Costa Rica’s Disregard for Nutritional Warning Labels Sparks Health Concerns

The health authorities of Costa Rica have ordered to “hide” the warning nutritional labels on foods high in fats, sodium, and sugar through a circular from the Ministry of Health on June 22, which emerged this week.

“The importer or distributor must hide such information from the original label,” the health portfolio stated in the circular, arguing that this measure “should not cause confusion to the consumer in any case.”

The controversial decision of the Costa Rican government contradicts the recommendations of the Pan American Health Organization (PAHO/WHO) and the United Nations Organization for Agriculture and Food (FAO) regarding nutritional labeling on food.

The warning label with nutritional information on the front of the packages is what “best favors easy and correct identification” of products with an excess of components critical to health and promotes reduction in purchases of these products, according to a 2022 FAO report.

From the PAHO, it was warned that it is “a simple, practical, and effective tool to inform the public” and highlighted that “around 44% of deaths in the Americas are caused by high blood pressure, fasting hyperglycemia, and obesity and overweight.”
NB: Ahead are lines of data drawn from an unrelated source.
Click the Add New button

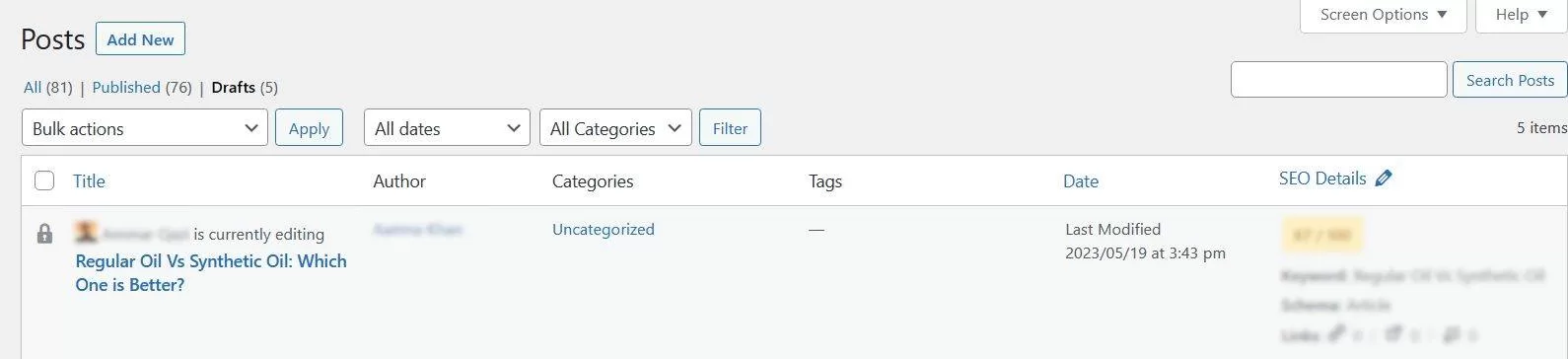tap(140, 39)
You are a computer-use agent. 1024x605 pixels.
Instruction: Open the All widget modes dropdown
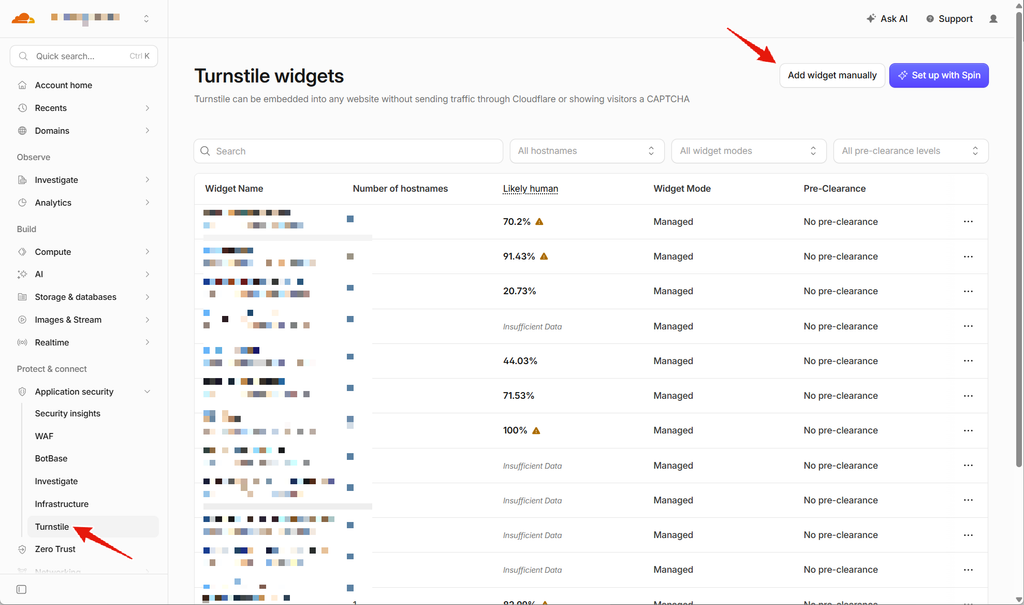point(749,151)
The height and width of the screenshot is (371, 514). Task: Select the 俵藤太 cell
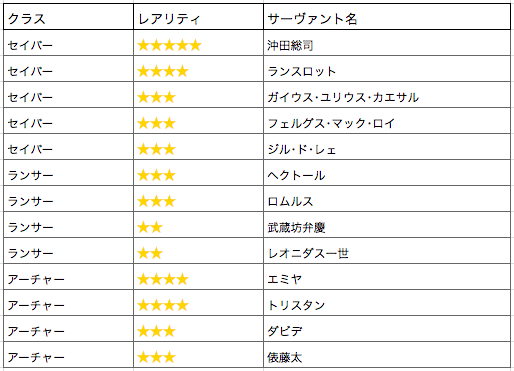(387, 355)
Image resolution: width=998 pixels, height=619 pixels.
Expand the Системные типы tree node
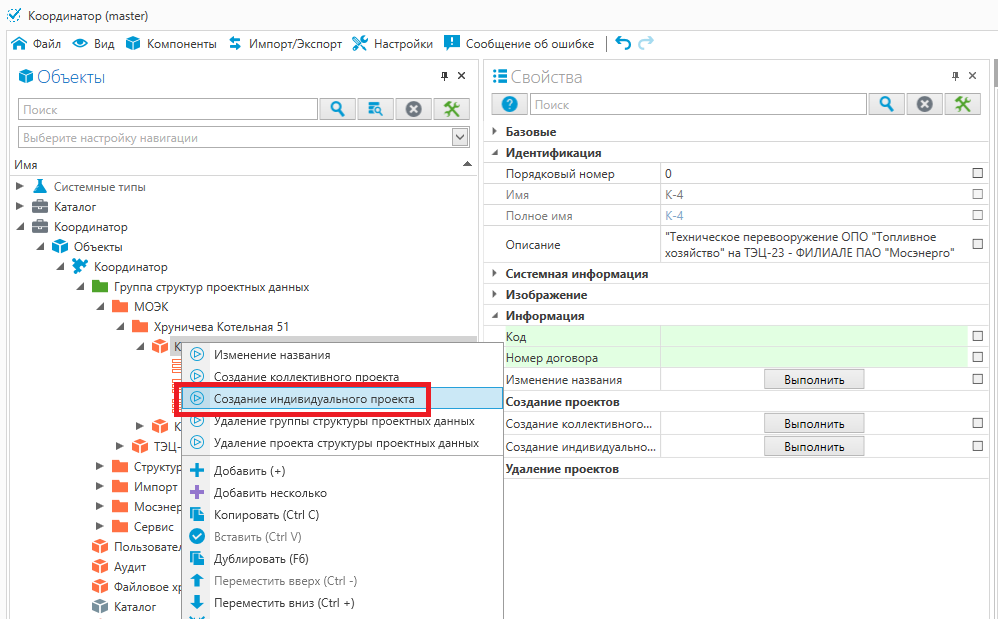pos(20,187)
However, Costa Rica made the decision to hide them based on “national regulation, like the Central American one in force” and claiming that they do not contemplate “the values that must be met by the declarations “high/excess of” for calories, fat, sugars, sodium among others, that are used in the warning nutritional labeling in some countries.”

It was indicated in the same circular that the original label of the product and the one required by Costa Rica to market it are sufficient and “no warning seal about nutrients should be displayed,” the Ministry of Health noted in its note.

Although in Costa Rica there is no current legislation on the obligation of warning nutritional labeling, as there is in countries in the region such as Chile, Mexico, Colombia or Uruguay, the UN recommended in March 2022 to use this labeling system after the rejection of a bill that proposed it.